Is it possible you missed this week's blogosphere scandal?
ChapStick posted the ad above, a couple of (female) bloggers decided it was sexist and offensive. Not a huge deal, except then ChapStick apparently started deleting negative comments about the issue from their Facebook page, which got everyone really upset.
Suddenly it was such a big deal that even Forbes and the Wall Street Journal - who couldn't possibly be looking to cash in on the short-term traffic spike, could they? - felt it necessary to report on the issue. Adweek referred to the whole thing as a "death spiral".
Samantha Ettus of Forbes said that the ChapStick brand has been built on the strength of female athletes like Suzy Caffee and Dorothy Hamill - but what she (and everyone else) seems to forget is that the lipcare marketplace has changed in the past 10+ years, and has changed a lot since the 1970s when Suzy Chapstick was first introduced.
An aging target market has a limited lifespan
It's great if you can keep the customers you acquired in the 1970s, but ChapStick has a problem, which is, interestingly, contained within one of the offended bloggers' posts:
"I have used your brand for 25 years, ever since my mom put my very first tube of ChapStick in the bib pocket of my snowpants before heading out for an afternoon of sledding....I have used your brand on my own children...."
Her kids may be using ChapStick now, but you know what's going to happen: As soon as they can buy their own lip balm, they'll reject what Mum bought them and head for more 'adult' lip balms.
That's exactly what's happened to ChapStick: While the lip balm category has grown by 12%, ChapStick sales have fallen by 2.6%, while newer, 'cooler' brands like Burt's Bees have grown by double digits.
(And that doesn't include the lip gloss revolution. Ask any girl or woman under 30 and she'll tell you she's got a lip gloss stockpile that far outpaces her lip balm collection.)
You can only coast for so long on squeaky-clean sports figures.
"I kissed a girl", and other ways to make ChapStick more interesting
Some sources have suggested that Katy Perry's Cherry ChapStick shoutout in her "I Kissed a Girl" song triggered sales increases of 50% for cherry ChapStick.
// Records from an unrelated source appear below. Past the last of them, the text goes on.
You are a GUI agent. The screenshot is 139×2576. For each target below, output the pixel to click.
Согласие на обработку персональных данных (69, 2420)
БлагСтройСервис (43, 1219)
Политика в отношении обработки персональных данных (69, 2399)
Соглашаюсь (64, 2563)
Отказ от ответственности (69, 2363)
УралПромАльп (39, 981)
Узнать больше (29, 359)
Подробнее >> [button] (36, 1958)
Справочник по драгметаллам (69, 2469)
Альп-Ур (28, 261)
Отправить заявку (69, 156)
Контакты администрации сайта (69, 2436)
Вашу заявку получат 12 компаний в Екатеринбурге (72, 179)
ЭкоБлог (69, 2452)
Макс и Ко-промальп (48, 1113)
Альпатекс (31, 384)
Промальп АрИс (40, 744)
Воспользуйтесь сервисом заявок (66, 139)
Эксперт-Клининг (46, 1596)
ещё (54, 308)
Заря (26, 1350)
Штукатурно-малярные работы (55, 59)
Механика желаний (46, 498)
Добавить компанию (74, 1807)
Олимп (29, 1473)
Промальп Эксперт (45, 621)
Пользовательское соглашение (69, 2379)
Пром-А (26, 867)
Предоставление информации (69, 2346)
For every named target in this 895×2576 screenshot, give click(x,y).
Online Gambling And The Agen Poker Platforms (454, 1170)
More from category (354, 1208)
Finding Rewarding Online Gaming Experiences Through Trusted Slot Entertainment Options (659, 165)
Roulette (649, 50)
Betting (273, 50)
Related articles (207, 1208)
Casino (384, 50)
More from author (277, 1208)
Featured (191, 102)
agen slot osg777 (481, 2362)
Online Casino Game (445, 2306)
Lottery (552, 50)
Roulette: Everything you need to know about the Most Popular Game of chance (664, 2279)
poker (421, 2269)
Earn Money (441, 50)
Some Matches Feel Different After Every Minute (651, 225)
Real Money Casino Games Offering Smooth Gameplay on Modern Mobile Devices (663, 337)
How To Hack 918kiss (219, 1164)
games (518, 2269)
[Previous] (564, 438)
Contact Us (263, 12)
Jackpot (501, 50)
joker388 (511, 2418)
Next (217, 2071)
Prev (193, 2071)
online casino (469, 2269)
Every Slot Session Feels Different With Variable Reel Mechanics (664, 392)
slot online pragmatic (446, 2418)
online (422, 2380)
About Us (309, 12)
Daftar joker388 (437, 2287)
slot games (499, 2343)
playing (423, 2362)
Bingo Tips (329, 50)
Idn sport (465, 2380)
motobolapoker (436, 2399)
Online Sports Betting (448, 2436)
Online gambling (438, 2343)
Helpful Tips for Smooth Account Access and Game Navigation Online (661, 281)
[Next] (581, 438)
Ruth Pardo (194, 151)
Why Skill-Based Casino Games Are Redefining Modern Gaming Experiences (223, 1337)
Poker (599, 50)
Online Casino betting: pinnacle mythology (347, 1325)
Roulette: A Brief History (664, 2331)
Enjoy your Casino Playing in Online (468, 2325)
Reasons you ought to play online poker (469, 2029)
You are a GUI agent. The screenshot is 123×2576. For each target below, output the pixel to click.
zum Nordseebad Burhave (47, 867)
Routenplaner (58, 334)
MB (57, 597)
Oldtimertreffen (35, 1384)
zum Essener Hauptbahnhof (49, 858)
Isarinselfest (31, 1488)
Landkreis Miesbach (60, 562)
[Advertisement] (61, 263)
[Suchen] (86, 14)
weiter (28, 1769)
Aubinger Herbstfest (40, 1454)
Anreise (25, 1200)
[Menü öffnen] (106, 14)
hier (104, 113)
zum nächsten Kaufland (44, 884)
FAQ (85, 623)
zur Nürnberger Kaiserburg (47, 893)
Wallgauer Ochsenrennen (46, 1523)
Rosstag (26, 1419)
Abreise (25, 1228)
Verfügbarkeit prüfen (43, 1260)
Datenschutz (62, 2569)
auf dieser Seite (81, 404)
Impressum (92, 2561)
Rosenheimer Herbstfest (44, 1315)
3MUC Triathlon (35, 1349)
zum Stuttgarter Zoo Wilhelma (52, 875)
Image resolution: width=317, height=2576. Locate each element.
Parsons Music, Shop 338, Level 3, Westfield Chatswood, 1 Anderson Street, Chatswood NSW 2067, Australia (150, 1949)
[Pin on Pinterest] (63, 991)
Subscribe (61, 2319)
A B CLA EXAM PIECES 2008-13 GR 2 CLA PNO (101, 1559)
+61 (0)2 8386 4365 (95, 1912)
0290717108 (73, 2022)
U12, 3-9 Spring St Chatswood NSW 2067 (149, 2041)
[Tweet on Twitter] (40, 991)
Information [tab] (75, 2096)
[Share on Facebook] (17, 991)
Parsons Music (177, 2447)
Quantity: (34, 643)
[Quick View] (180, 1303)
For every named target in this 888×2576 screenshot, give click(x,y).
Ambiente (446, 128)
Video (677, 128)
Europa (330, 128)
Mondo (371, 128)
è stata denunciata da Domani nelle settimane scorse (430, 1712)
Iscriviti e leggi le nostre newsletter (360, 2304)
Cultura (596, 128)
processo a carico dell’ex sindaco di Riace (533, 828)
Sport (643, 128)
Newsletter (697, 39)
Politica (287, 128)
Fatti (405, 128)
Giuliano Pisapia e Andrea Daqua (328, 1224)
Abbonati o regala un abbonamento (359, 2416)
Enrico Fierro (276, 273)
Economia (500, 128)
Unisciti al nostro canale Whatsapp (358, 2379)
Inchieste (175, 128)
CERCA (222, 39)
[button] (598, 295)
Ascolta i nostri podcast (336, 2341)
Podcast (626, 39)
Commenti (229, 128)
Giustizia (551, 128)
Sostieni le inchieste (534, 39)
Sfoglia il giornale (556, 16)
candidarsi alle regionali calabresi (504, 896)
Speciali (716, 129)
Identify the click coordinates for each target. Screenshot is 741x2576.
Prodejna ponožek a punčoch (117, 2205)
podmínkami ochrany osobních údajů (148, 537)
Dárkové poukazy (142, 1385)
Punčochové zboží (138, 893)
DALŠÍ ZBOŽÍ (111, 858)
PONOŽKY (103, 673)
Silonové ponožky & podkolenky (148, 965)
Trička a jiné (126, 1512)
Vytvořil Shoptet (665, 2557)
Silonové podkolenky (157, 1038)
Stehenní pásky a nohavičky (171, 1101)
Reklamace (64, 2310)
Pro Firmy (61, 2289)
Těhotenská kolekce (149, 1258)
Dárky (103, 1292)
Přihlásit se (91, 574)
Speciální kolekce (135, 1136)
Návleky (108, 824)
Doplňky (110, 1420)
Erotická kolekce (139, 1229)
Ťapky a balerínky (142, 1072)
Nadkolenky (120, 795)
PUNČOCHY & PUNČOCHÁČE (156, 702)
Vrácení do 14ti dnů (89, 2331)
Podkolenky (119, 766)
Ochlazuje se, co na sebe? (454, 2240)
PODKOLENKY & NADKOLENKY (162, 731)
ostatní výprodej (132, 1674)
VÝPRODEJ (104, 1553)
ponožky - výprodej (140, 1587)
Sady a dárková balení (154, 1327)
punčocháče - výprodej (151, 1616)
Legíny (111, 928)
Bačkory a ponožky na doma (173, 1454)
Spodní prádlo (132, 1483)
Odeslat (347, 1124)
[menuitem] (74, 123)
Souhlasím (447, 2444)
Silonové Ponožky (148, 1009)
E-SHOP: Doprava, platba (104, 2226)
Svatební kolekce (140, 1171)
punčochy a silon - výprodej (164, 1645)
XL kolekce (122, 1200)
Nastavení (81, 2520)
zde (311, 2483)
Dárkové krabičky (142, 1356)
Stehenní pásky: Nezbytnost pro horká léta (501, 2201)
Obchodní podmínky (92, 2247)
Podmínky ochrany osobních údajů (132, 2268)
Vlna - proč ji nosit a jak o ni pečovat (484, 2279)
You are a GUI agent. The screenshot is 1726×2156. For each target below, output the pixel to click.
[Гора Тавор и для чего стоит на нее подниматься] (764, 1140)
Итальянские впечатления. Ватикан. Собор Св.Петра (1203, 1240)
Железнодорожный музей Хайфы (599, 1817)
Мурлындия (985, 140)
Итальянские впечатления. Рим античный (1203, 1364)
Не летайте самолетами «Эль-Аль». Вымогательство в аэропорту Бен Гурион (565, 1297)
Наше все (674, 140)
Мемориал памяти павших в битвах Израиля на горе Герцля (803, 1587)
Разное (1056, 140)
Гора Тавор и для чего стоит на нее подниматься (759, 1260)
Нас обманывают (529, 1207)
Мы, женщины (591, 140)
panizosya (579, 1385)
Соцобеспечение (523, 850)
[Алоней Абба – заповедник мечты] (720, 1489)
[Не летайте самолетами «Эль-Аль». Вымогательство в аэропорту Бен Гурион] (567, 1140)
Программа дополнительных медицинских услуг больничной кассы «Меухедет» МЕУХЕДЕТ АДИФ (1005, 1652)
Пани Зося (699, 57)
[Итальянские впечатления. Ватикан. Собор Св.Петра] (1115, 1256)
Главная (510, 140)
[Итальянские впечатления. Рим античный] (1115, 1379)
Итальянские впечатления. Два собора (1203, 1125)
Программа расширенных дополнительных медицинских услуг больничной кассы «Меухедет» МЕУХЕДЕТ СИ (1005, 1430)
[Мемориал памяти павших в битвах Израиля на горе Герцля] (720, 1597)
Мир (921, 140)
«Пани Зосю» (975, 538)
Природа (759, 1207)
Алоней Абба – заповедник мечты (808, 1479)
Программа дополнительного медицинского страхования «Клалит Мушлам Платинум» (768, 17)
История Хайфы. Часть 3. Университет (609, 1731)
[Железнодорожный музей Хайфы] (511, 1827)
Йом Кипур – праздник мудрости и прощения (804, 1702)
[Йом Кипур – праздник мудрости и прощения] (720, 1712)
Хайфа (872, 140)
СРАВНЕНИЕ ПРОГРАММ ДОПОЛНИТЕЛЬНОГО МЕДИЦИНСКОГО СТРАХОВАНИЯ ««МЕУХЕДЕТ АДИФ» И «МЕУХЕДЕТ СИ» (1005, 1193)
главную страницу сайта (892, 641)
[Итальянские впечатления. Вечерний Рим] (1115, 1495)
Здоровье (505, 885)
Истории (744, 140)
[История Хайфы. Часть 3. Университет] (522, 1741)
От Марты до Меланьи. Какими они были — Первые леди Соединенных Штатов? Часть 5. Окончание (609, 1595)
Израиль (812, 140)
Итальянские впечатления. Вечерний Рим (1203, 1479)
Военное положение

And it wasn't like that song was without controversy.
So you're a marketing strategist for ChapStick. You see that being associated with older sportswomen is leading to shrinking sales, but being associated with pop culture is getting you more attention than you've had in years.
What do you do? Continue with the status quo advertising you've been doing since the 1970s, or try something a little different?
To be honest, I have no problems with the advertisement above. I don't find it sexist (I'm far more offended by popstars and their ubiquitous naked body parts), and I happen to think it's clever (because aren't we all finding tubes of lip balm in odd places, 2 years after we lost them?).
More importantly, I think ChapStick has actually been pretty savvy here: The strategy ("Where do lost ChapSticks go?") is a good one for appealing to new consumers without alienating existing ones, and has a lot of legs.
No, they shouldn't have deleted comments from their Facebook page - censoring social media is always bound to get you in trouble - but in the long run I think the whole tempest in a teapot will go unnoticed by most of the target market, while giving them some much-needed top-of-mind awareness.